Work required: A copy is needed of each line in the records that has the word "computer".

[Saved data entries]
• • • •
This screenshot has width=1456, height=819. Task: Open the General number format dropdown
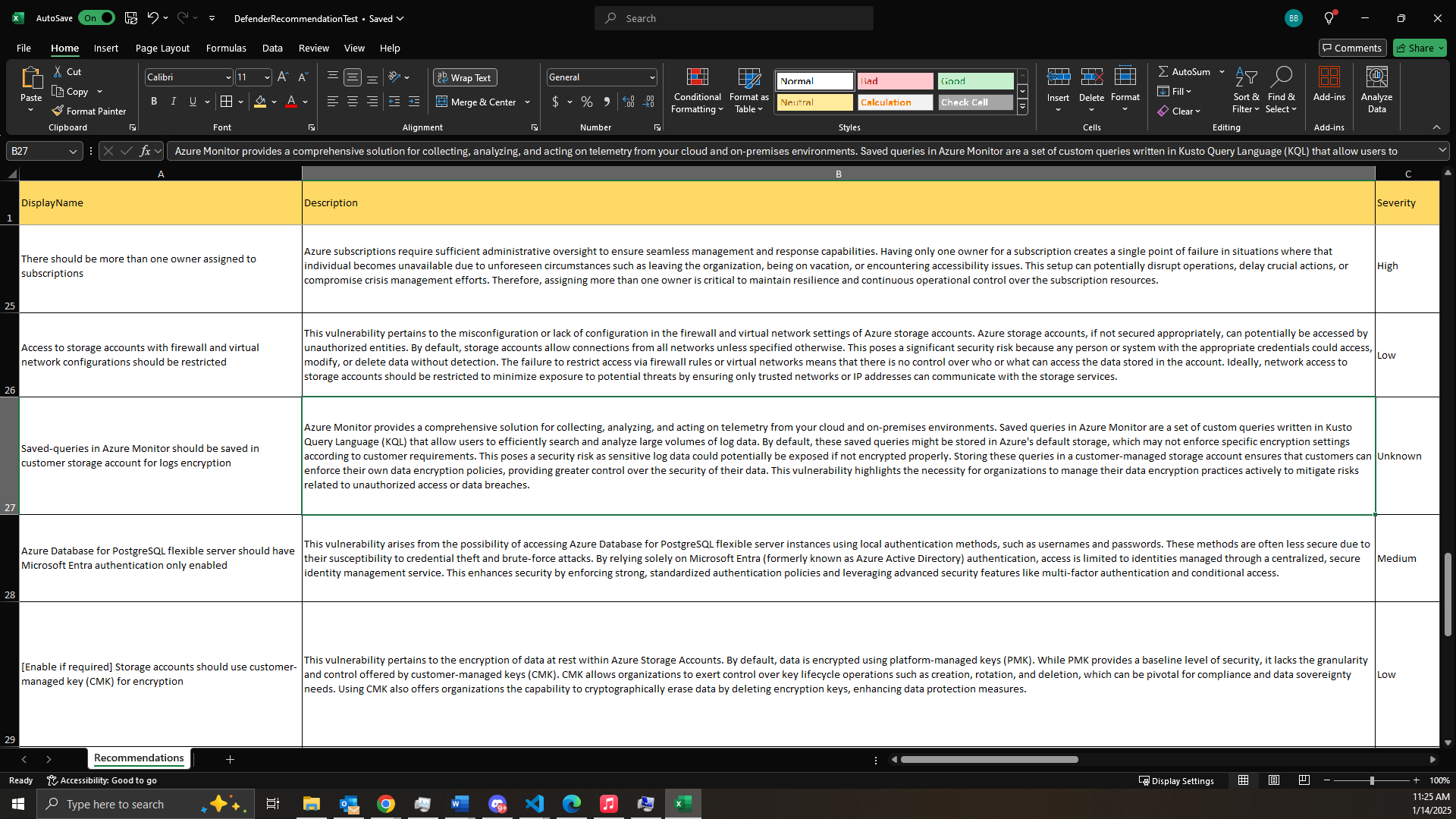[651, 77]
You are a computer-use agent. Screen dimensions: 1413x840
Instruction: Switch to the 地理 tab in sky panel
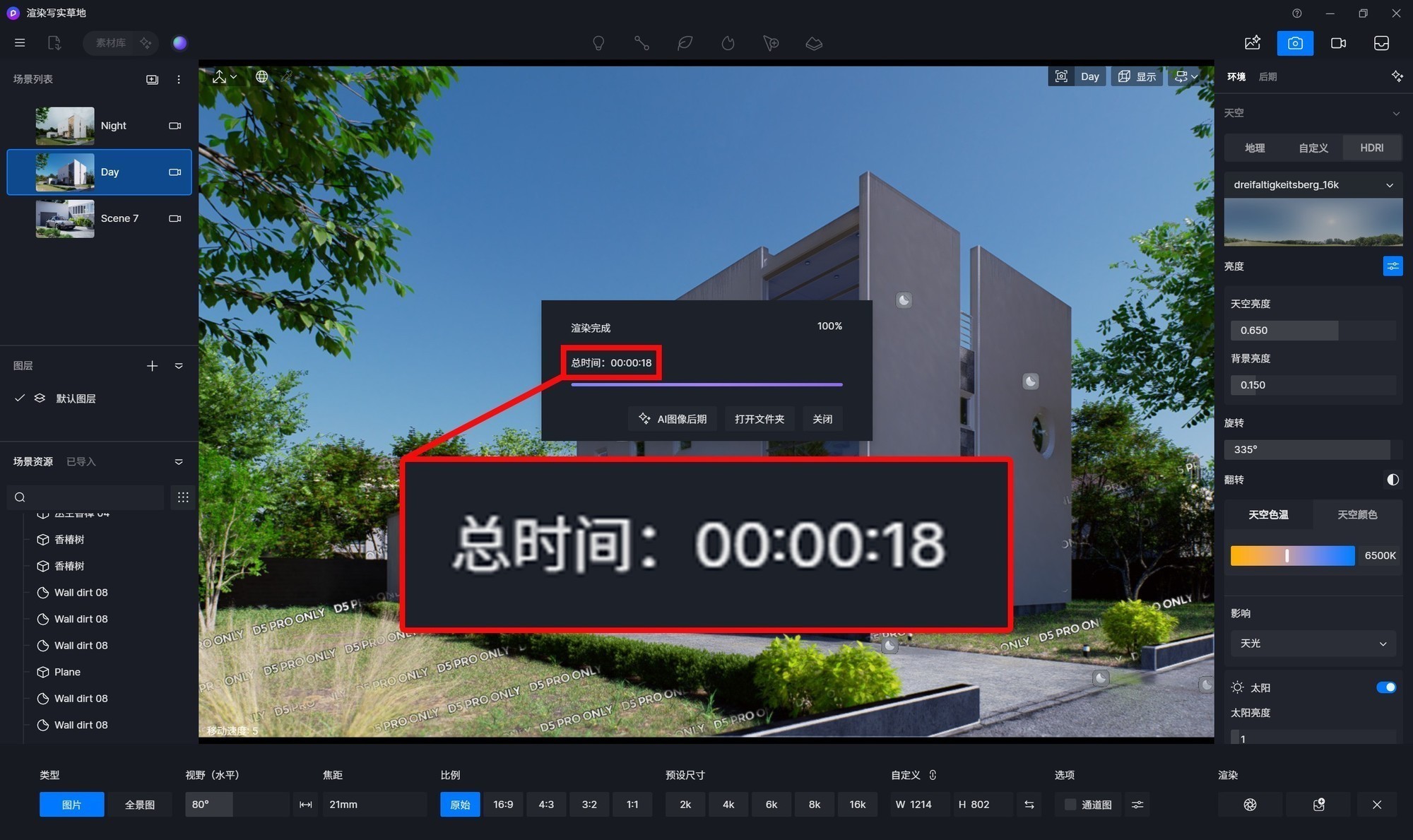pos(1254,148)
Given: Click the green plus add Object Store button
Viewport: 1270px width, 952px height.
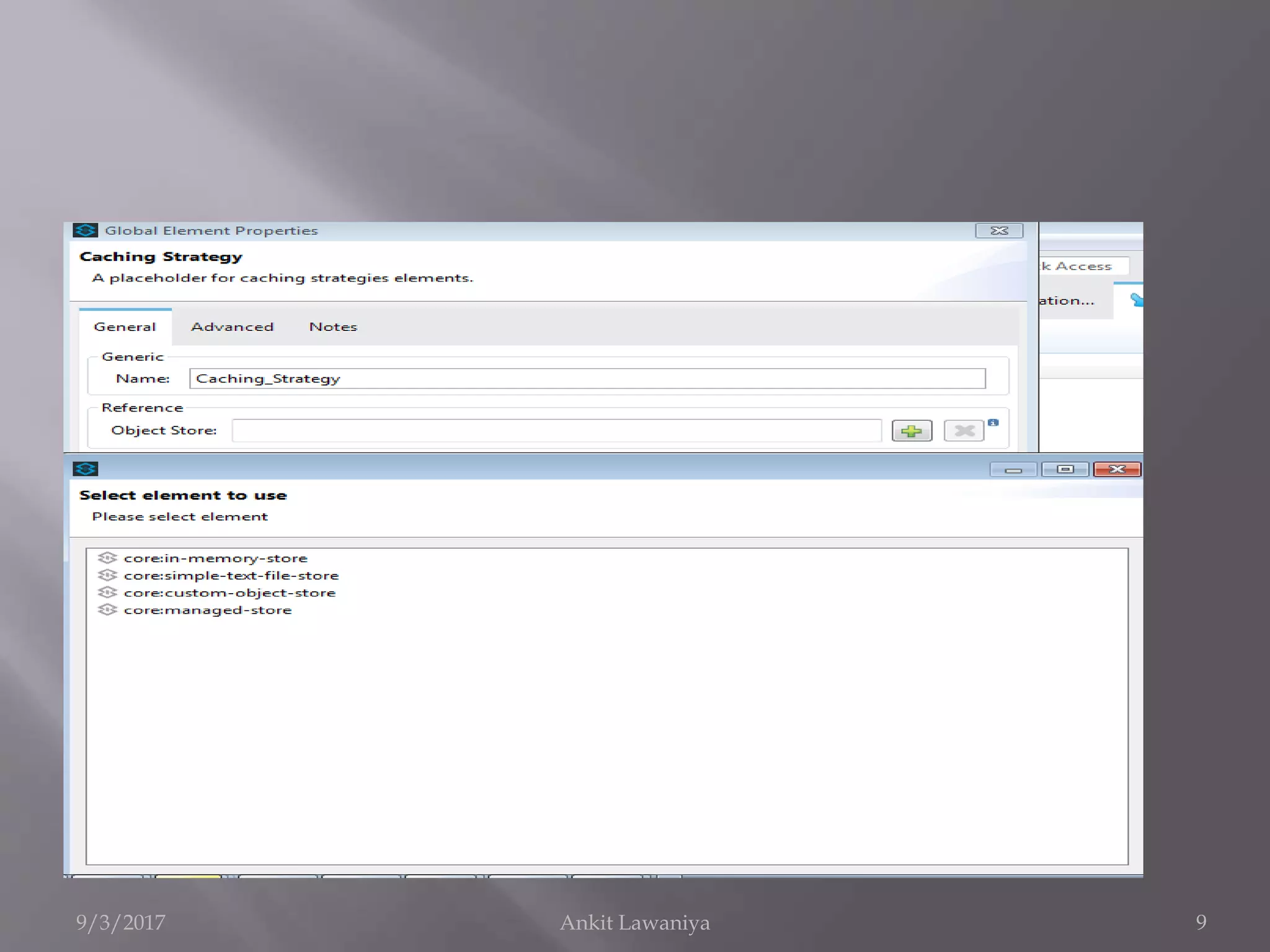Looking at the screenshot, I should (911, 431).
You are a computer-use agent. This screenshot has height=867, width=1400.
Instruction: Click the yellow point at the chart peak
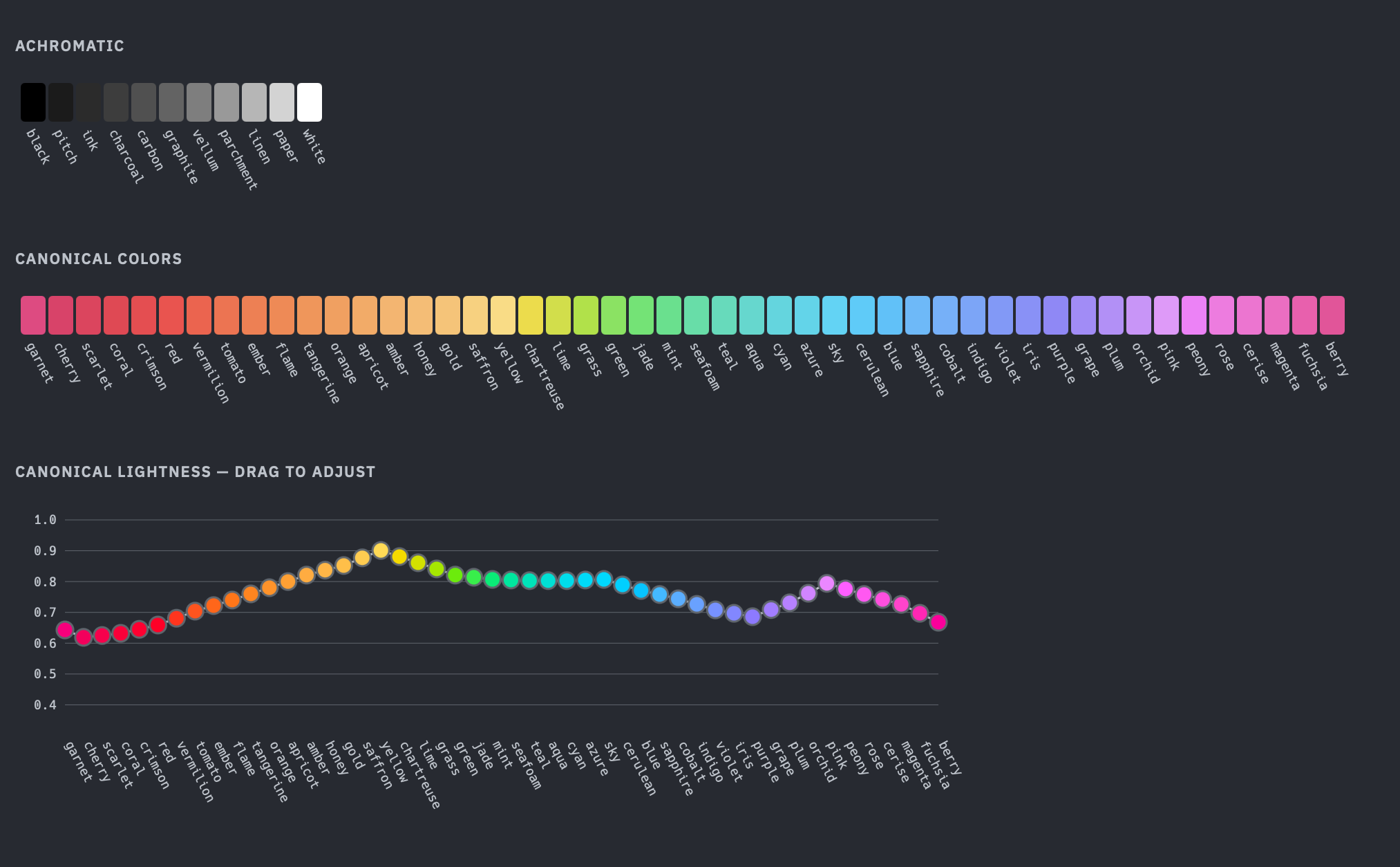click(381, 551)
• • • •
Written response:
You are a computer-use agent. Screen dimensions: 1413x840
You are a computer-use agent. This screenshot has height=867, width=1400.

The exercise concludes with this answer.